**GIVEN INFORMATION**:

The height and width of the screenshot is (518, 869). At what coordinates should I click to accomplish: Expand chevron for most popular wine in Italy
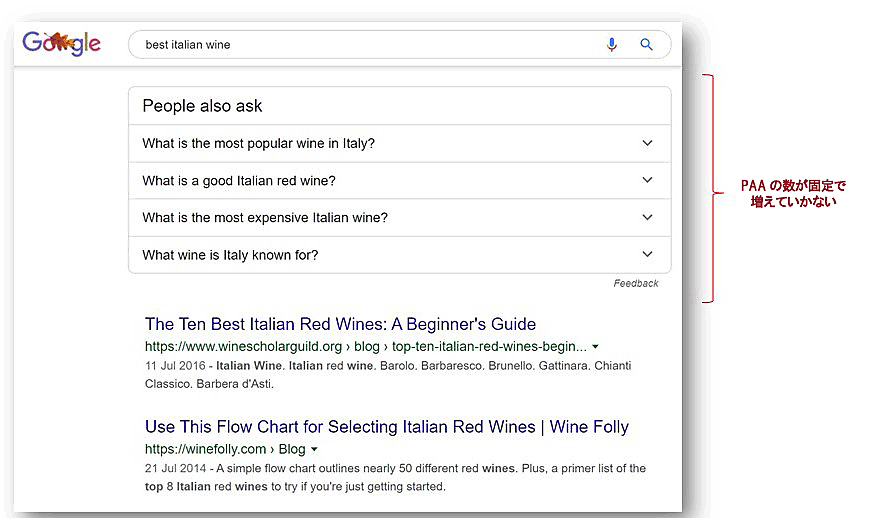(647, 143)
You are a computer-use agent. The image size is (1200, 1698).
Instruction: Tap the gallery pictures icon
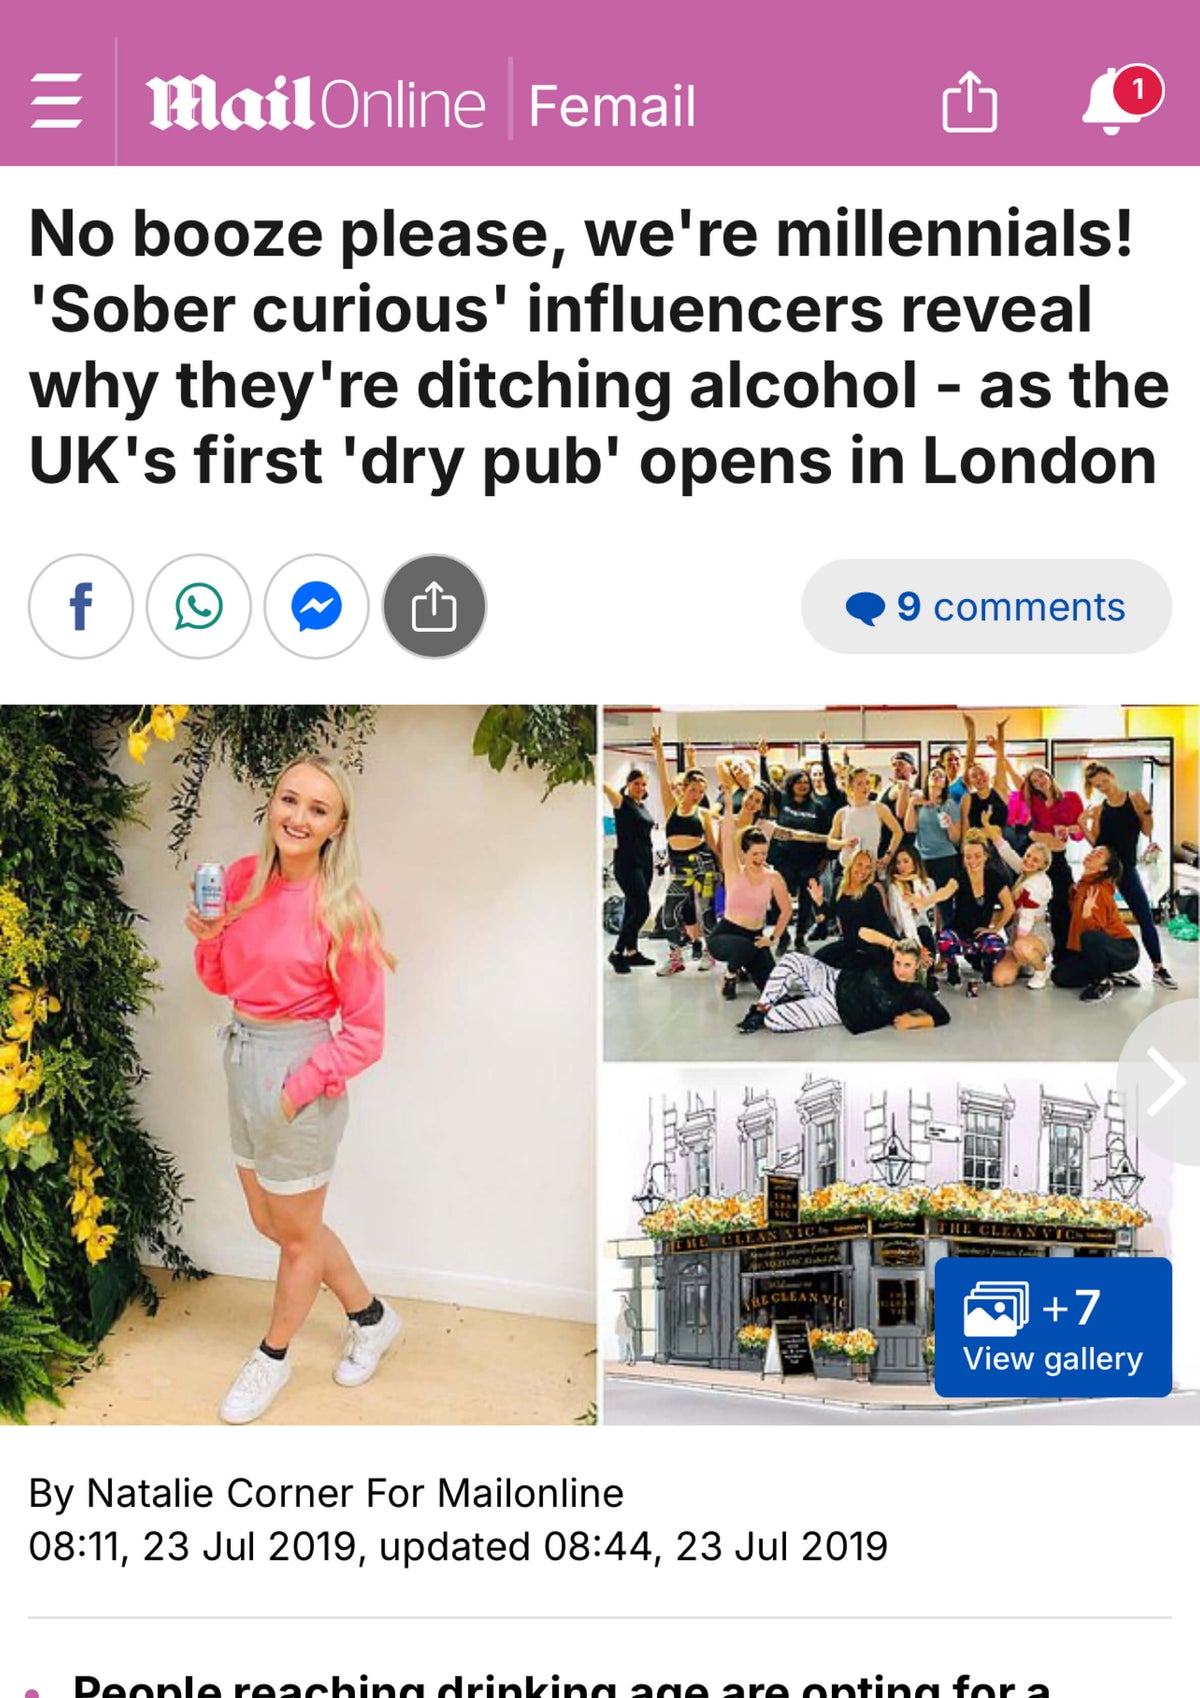(995, 1309)
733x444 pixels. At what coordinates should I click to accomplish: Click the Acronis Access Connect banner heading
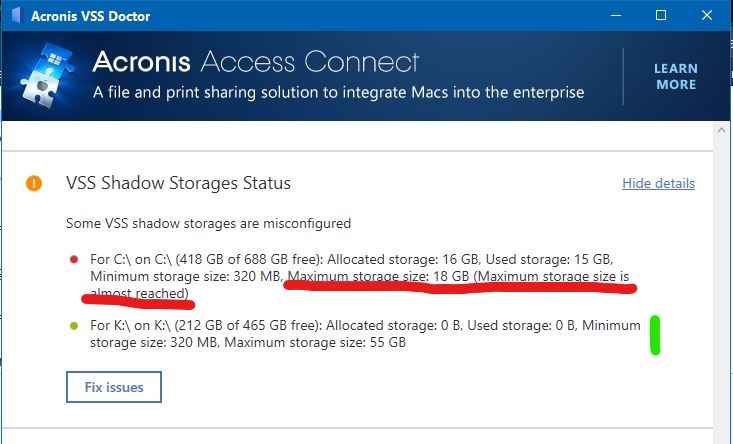256,62
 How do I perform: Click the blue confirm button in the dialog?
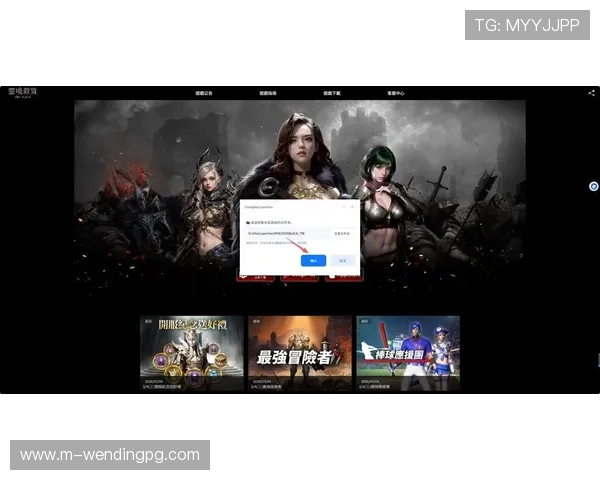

**EXERCISE INSTRUCTIONS**:
From the line containing "Instruction: Tap the gallery pictures icon" down to the final line of the listing above, write out only those lines exactly as they are, minus the pictures.

**EXERCISE ANSWER**:
Instruction: Tap the gallery pictures icon
(995, 1309)
733x444 pixels. At what coordinates should I click to accomplish: Click the Acronis Access Connect banner heading
256,62
 How do I perform: Click the blue confirm button in the dialog?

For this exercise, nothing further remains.